Penanews.id, JAKARTA -Pakar Hukum Tata Negara Bivitri Susanti menilai surat keputusan bersama enam menteri/kepala lembaga sebagai dasar hukum melarang segala bentuk aktivitas Front Pembela Islam (FPI), cerdik dan sulit digugat.
Surat Keputusan Bersama Menteri Dalam Negeri, Menteri Hukum dan HAM, Menteri Komunikasi dan Informatika, Jaksa Agung, Kepala Badan Iintelijen Negara, dan Kepala Badan Nasional Penanggulangan Terorisme, nomor 220-4780 tahun 2020, nomor M.HH-14.HH05.05 tahun 2020, nomor 690 tahun 2020, nomor 264 tahun 2020, nomor KB/3/XII 2020, nomor 320 tahun 2020, tentang larangan kegiatan penggunaan simbol dan atribut serta pemberhentian kegiatan Front Pembela Islam itu terbit Rabu, 30 Desember 2020.
SKB itu menyatakan bahwa FPI sudah ‘bubar secara de jure’ karena sejak 21 Juni 2019 tidak memperpanjang SKT. “Namun, SKB ini tidak mengatakan FPI sebagai organisasi ‘terlarang’ (yang tidak ada dasar hukumnya), tidak juga bilang ‘dibubarkan’ (karena mudah diprotes tidak sesuai kebebasan berserikat), juga tidak menyatakan bahwa FPI tidak legal karena memang Putusan MK mengatakan SKT bukan syarat legalitas,” ujar Bivitri saat dihubungi Tempo.
Tetapi kemudian, lanjut Bivitri, diktum kedua SKB menyebutkan; Front Pembela Islam sebagai Organisasi Kemasyarakatan yang secara de jure telah bubar, pada kenyataannya masih terus melakukan berbagai kegiatan yang mengganggu ketenteraman, ketertiban umum dan bertentangan dengan hukum.

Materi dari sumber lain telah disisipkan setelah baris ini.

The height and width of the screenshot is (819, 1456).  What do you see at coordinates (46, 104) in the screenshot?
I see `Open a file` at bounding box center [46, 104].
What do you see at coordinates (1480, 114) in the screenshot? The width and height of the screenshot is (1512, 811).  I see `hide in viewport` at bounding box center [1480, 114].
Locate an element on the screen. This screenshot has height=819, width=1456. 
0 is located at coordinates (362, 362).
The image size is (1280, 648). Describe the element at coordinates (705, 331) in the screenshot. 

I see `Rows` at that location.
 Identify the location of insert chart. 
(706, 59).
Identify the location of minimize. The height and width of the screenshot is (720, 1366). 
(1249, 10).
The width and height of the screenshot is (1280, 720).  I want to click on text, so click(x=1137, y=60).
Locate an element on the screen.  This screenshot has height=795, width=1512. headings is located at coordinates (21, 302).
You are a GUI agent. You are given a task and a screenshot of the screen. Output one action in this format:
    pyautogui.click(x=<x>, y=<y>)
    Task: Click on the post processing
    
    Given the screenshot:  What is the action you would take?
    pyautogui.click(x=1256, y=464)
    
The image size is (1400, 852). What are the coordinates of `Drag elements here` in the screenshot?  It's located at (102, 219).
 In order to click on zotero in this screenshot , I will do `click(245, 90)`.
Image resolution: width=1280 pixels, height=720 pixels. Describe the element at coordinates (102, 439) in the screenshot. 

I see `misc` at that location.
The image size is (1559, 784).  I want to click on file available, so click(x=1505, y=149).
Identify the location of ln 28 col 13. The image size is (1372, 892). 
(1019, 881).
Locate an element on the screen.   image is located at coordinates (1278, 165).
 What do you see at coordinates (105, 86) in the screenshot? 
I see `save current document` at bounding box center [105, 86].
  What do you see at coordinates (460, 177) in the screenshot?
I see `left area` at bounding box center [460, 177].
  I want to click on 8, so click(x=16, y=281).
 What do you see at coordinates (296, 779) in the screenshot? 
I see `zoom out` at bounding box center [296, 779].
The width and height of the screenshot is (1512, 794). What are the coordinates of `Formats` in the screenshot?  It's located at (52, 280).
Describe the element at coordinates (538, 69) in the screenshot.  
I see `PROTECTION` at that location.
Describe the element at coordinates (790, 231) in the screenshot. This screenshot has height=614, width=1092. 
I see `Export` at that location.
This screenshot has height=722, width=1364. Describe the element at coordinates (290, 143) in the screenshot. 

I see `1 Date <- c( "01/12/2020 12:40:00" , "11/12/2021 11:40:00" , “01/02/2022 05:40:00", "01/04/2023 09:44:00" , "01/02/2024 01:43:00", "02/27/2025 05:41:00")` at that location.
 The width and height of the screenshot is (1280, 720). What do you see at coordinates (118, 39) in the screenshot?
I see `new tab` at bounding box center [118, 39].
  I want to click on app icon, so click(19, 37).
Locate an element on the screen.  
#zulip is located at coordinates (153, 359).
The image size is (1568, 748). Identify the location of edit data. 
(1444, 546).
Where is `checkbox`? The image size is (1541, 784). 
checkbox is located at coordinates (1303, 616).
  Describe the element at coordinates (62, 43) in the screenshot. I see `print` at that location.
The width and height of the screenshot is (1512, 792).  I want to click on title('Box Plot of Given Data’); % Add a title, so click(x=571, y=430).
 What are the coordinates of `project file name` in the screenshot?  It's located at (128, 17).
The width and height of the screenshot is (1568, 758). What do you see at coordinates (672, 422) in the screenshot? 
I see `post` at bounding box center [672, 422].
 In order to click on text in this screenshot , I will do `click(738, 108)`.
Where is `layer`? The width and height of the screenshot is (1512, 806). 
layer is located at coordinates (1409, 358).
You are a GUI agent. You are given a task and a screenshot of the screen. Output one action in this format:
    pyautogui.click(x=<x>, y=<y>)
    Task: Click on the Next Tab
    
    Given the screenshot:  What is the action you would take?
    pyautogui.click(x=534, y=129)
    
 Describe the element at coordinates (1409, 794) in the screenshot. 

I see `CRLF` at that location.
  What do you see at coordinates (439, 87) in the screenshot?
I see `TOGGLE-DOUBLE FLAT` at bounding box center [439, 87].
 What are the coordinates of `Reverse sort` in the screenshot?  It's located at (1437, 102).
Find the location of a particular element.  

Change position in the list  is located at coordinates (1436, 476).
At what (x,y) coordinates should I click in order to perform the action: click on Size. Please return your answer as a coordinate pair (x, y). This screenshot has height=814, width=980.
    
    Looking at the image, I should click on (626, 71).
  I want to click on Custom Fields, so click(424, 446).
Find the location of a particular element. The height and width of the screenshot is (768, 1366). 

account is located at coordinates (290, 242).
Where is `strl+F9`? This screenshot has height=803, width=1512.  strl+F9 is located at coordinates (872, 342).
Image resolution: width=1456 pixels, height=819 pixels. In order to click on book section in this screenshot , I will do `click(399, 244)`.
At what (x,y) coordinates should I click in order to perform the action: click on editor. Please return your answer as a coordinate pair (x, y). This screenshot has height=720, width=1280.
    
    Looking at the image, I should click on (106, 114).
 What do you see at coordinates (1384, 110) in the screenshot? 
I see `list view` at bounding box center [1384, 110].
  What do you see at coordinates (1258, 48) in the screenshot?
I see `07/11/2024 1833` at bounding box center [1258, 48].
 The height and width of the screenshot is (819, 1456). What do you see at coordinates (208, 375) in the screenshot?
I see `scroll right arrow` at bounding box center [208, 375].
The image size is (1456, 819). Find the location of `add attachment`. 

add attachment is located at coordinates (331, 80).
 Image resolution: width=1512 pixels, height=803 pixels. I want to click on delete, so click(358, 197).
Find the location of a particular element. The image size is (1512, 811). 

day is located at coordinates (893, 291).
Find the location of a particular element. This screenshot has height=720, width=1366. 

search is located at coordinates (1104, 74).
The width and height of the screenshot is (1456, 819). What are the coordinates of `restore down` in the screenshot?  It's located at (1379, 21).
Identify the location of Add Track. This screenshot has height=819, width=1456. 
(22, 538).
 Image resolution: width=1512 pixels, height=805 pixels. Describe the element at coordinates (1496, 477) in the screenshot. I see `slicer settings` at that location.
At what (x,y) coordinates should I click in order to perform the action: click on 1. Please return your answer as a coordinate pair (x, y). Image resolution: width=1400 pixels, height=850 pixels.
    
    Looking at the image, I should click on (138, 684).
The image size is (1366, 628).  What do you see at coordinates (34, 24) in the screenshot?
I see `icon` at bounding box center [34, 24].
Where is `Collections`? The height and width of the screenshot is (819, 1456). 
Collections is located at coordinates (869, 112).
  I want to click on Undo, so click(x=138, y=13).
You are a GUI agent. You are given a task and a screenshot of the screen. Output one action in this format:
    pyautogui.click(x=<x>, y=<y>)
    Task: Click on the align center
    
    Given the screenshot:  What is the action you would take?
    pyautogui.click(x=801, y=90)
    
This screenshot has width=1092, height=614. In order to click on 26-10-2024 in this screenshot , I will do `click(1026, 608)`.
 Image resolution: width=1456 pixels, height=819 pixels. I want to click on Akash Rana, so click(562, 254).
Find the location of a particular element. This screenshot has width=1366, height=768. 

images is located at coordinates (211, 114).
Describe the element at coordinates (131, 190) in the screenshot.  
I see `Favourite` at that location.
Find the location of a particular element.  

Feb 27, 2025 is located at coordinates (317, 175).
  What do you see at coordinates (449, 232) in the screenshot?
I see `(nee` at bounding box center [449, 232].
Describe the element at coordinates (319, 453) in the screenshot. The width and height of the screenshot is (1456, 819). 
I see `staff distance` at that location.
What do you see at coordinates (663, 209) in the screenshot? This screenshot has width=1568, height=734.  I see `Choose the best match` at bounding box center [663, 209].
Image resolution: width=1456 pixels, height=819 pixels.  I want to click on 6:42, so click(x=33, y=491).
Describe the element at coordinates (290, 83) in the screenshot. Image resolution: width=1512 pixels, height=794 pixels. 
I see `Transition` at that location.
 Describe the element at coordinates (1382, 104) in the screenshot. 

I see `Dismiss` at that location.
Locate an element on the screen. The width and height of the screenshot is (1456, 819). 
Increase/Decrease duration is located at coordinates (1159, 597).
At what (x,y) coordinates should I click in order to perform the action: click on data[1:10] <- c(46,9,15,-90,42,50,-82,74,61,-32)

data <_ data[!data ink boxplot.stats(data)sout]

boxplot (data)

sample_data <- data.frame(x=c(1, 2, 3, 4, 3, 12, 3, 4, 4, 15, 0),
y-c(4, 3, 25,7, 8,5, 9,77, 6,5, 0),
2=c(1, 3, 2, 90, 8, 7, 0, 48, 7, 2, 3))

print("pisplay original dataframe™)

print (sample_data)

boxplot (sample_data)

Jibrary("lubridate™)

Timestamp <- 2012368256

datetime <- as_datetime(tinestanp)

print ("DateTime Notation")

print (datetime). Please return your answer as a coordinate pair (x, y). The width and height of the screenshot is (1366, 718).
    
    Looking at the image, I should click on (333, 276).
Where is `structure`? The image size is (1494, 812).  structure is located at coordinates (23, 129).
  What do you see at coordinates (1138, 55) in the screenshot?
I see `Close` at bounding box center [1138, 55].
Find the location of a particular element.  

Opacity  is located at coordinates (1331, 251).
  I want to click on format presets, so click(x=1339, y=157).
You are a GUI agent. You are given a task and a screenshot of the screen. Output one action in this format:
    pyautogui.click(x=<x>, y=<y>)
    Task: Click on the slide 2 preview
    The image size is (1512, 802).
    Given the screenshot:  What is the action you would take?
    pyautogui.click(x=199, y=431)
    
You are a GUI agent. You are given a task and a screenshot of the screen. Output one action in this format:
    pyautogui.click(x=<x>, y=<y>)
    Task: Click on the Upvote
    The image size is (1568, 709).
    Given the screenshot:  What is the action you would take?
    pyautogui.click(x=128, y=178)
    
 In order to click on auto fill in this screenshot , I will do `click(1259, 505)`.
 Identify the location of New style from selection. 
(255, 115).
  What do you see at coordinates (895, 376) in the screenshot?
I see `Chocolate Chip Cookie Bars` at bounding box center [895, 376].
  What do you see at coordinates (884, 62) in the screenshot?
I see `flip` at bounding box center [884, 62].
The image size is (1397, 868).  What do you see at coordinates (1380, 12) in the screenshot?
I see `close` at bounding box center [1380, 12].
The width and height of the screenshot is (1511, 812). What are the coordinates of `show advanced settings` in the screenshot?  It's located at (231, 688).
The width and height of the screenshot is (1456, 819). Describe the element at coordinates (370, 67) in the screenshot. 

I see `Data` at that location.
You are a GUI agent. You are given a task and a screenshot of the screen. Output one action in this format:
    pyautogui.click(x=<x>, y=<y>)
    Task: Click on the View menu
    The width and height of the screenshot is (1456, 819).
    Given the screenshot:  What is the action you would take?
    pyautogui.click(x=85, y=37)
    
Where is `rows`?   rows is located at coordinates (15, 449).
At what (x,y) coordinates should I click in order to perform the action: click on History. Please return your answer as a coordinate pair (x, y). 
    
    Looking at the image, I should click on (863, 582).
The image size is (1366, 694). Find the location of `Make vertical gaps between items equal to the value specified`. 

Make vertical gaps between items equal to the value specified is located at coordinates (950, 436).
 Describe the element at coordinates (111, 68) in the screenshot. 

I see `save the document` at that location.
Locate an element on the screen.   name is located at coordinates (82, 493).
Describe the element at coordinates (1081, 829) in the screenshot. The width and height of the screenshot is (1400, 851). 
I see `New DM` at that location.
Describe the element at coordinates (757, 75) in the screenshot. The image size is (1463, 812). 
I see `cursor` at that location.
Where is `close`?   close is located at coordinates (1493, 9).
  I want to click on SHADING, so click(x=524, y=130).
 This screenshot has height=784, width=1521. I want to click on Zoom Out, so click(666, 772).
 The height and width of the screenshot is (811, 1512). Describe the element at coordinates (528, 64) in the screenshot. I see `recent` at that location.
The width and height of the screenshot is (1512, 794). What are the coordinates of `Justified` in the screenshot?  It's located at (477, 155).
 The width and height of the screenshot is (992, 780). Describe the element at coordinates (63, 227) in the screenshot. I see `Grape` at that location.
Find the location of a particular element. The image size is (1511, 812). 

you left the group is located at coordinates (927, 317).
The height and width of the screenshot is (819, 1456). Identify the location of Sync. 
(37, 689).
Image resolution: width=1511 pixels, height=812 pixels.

“Nah di sini masuklah peran polisi, BNPT, dan lain-lain, para kementerian/lembaga, yang menjadi penanda tangan SKB ini, untuk melakukan penindakan,” ujarnya.
Jadi memang secara tekstual, ujar Bivitri, SKB tersebut tidak membubarkan organisasi seperti halnya pembubaran Hizbut Tahrir Indonesia (HTI). Namun secara substansi efektif melarang FPI berkegiatan dan menggunakan namanya secara resmi.
“Orang-orang bisa berdebat di sini karena memang pembuat SKB ini secara cerdik tidak menggunakan kata membubarkan, sehingga sulit untuk digugat secara legal formal. Tapi bila dilihat tujuannya untuk melarang, SKB ini efektif,” ujar Bivitri.
Kalau sudah sulit digugat, Bivitri menyarankan FPI bisa mengganti nama saja.
“Kalau dalam hal berorganisasi, seperti halnya dengan pemikiran, tidak bisa diatur oleh hukum, hukum hanya bisa mengatur perilaku. Kalau seperti ini, ya, besok FPI tinggal ganti nama saja ya sudah tidak melanggar,” ujarnya.